- [Work to be completed]:
Every line below that holds the string "address" should be copied out.

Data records

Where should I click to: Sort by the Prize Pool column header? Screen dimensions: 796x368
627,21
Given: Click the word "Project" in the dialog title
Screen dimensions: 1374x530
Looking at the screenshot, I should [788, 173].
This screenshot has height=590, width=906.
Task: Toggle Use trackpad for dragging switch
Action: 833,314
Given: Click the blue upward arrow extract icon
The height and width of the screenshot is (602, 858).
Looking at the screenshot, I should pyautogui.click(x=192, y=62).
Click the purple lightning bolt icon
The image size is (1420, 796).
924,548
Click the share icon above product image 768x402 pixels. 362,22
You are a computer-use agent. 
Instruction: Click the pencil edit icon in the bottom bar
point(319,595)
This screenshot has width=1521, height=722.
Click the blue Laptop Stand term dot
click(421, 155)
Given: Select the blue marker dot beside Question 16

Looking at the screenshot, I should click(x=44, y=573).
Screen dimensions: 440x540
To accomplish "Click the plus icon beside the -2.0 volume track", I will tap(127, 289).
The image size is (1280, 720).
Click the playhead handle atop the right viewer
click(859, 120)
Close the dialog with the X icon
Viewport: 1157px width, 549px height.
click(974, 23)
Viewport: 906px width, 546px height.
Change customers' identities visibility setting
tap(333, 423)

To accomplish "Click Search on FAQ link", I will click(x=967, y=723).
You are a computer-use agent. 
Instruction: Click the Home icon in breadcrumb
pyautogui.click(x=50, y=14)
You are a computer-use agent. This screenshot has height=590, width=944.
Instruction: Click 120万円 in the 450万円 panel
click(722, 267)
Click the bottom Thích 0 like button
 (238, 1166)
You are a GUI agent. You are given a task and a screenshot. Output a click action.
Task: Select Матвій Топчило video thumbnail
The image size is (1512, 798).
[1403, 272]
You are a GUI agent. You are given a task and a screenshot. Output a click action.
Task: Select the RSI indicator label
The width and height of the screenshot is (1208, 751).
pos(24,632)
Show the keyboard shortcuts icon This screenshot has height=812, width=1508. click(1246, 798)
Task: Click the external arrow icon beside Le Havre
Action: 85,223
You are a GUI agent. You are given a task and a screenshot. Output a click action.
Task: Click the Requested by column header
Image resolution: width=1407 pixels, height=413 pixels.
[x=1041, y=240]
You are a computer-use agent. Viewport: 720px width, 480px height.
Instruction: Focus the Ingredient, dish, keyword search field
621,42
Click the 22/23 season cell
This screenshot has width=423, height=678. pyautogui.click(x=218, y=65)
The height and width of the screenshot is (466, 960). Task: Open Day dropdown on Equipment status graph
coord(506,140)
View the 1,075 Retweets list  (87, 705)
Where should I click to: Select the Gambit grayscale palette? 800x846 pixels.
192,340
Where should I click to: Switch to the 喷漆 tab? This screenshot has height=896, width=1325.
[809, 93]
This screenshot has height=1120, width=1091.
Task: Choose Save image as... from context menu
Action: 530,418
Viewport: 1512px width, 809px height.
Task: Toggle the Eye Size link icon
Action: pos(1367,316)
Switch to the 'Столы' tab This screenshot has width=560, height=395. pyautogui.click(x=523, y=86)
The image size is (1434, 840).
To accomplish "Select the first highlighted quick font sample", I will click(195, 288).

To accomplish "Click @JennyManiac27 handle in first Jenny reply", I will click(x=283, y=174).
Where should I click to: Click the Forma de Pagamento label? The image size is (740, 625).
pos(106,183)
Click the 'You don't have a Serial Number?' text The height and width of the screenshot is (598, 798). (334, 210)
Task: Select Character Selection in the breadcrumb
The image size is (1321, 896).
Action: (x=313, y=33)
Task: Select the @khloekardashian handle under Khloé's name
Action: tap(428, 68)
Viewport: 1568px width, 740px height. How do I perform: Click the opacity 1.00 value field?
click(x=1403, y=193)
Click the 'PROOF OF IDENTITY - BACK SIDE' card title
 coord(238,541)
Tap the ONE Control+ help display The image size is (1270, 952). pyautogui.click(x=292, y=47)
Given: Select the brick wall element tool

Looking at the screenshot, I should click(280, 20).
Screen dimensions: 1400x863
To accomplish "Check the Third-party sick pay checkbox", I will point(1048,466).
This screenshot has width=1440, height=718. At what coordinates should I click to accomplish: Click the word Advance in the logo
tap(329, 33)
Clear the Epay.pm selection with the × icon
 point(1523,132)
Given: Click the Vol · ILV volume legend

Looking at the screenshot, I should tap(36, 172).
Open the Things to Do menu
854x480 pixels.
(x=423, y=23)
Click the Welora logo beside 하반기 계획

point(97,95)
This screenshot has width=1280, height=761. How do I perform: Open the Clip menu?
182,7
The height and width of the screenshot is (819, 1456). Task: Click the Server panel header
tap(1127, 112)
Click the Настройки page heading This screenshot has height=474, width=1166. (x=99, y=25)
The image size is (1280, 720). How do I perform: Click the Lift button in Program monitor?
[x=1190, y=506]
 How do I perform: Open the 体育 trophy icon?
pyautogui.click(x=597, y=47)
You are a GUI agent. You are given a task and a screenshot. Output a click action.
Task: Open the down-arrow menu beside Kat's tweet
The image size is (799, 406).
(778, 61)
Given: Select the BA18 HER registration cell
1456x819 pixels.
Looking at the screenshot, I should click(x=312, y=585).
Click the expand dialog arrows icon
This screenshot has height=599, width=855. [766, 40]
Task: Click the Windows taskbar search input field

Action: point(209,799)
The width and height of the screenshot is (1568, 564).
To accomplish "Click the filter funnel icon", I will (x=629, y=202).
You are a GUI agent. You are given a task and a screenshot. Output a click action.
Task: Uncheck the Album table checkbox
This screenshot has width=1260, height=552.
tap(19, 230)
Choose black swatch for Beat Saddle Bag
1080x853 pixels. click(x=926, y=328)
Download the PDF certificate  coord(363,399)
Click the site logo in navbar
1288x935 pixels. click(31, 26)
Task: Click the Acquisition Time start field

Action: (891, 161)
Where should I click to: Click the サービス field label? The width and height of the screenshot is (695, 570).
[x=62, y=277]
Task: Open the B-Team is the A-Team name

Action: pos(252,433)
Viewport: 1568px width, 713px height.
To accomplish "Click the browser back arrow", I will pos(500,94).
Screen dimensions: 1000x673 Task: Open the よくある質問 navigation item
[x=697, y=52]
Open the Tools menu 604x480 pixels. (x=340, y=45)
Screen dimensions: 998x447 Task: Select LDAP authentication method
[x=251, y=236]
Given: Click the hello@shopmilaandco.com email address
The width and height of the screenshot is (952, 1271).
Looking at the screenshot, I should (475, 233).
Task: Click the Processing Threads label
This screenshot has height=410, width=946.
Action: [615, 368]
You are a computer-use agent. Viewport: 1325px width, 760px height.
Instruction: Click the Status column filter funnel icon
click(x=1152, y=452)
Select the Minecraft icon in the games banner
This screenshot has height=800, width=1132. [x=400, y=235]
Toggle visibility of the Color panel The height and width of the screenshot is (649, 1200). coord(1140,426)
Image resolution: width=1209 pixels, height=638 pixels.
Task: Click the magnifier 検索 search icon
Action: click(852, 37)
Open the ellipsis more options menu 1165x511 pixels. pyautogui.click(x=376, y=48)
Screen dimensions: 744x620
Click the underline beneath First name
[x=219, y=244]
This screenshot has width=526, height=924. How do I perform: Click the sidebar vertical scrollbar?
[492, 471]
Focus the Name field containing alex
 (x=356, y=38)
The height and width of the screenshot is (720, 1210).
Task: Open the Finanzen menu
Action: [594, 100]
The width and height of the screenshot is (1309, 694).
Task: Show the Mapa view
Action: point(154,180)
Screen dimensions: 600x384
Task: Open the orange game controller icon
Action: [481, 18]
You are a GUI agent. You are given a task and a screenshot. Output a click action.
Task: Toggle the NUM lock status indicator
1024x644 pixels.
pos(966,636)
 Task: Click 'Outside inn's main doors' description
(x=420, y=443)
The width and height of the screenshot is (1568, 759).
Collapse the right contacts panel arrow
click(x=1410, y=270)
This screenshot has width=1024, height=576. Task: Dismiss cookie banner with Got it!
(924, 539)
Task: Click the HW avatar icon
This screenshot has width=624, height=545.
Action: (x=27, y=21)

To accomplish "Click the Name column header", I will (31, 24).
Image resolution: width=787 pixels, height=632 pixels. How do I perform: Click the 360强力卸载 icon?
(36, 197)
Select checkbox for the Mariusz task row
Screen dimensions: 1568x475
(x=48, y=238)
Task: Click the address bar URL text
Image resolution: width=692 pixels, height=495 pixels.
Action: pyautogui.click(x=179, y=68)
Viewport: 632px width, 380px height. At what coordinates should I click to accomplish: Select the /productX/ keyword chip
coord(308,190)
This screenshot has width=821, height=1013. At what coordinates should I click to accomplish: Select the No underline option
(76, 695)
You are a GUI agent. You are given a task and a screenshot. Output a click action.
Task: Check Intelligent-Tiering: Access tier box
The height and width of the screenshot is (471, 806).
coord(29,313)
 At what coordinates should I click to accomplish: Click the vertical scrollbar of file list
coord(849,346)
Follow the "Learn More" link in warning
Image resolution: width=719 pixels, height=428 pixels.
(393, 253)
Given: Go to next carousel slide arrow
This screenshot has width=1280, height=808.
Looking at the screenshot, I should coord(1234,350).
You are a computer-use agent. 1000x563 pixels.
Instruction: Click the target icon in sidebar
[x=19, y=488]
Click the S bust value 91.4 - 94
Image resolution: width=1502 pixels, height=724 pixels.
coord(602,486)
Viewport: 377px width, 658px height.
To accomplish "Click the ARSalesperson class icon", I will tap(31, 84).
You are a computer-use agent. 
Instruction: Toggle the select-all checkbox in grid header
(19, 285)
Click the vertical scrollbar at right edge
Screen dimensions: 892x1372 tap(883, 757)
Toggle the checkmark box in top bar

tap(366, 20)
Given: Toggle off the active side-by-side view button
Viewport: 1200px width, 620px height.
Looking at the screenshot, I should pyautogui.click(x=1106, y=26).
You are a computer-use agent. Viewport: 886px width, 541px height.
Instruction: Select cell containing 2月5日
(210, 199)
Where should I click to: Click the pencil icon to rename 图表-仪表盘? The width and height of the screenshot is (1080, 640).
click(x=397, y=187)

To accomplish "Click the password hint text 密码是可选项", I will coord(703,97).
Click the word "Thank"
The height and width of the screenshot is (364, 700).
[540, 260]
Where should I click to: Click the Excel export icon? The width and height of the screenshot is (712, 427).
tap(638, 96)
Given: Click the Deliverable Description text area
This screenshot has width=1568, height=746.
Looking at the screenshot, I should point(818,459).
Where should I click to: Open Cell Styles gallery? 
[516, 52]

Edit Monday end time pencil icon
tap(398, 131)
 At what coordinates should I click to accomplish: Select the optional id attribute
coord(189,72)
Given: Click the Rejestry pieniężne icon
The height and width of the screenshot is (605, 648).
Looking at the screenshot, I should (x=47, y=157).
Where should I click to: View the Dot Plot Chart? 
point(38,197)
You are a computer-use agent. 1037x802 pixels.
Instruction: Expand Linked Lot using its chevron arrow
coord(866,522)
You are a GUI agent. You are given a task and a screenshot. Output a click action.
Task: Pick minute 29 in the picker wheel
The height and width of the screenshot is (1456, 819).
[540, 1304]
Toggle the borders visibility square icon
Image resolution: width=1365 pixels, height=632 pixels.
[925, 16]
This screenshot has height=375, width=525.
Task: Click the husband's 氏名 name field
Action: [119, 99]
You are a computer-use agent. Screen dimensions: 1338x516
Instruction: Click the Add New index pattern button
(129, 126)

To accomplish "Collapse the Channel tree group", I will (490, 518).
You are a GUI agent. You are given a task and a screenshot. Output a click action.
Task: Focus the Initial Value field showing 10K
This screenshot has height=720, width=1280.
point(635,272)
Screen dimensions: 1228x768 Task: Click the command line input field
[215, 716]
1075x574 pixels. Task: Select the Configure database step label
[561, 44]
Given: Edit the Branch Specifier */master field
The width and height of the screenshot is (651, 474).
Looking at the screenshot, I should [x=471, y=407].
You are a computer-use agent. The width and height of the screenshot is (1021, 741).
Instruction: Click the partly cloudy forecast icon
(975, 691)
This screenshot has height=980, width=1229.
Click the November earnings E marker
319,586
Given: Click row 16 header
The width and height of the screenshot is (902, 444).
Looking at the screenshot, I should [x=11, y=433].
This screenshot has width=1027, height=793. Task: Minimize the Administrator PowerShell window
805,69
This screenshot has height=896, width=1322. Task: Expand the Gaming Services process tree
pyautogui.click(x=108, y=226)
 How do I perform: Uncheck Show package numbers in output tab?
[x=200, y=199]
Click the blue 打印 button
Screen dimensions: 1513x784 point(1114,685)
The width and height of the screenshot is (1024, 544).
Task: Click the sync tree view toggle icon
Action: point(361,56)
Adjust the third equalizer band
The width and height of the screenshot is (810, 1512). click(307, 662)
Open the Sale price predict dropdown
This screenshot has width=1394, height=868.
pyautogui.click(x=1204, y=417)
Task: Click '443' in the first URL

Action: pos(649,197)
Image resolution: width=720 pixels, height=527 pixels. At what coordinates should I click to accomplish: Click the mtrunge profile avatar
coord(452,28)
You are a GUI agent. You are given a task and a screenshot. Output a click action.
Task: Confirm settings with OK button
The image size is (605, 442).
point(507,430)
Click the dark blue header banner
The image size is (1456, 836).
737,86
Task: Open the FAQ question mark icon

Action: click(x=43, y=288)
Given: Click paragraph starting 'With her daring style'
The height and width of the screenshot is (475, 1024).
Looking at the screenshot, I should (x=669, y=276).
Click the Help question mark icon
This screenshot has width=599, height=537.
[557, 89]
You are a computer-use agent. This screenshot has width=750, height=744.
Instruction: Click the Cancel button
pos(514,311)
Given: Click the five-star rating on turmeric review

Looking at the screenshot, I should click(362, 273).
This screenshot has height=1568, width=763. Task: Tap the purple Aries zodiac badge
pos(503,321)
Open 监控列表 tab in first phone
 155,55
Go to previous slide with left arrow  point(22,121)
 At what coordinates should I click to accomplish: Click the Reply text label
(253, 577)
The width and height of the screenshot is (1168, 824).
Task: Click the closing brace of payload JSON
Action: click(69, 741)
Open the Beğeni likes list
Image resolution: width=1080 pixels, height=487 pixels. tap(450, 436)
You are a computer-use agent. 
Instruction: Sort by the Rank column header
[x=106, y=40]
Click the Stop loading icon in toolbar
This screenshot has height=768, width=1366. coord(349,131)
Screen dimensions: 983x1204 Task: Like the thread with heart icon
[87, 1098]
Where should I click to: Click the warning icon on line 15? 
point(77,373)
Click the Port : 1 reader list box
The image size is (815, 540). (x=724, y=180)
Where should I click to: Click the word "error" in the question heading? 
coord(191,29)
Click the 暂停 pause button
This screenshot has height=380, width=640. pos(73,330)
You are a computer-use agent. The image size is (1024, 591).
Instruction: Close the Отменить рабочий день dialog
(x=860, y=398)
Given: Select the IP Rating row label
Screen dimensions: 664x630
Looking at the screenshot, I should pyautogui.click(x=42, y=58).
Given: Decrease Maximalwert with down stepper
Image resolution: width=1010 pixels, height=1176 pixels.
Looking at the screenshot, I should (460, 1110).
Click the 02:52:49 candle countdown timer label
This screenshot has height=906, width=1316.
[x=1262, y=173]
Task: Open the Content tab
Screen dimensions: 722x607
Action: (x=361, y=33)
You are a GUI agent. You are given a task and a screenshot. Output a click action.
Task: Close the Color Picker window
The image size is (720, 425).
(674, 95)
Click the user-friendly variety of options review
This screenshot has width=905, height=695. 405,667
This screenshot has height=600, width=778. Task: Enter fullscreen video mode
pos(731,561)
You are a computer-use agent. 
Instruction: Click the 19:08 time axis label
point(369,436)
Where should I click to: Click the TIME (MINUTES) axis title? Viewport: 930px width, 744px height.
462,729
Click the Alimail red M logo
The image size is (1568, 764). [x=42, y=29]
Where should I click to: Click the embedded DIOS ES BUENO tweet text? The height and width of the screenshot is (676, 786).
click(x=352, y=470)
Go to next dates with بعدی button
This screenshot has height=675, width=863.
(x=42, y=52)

- [Problem solution]:
Given: Click the hello@shopmilaandco.com email address
Task: Click the address bar URL text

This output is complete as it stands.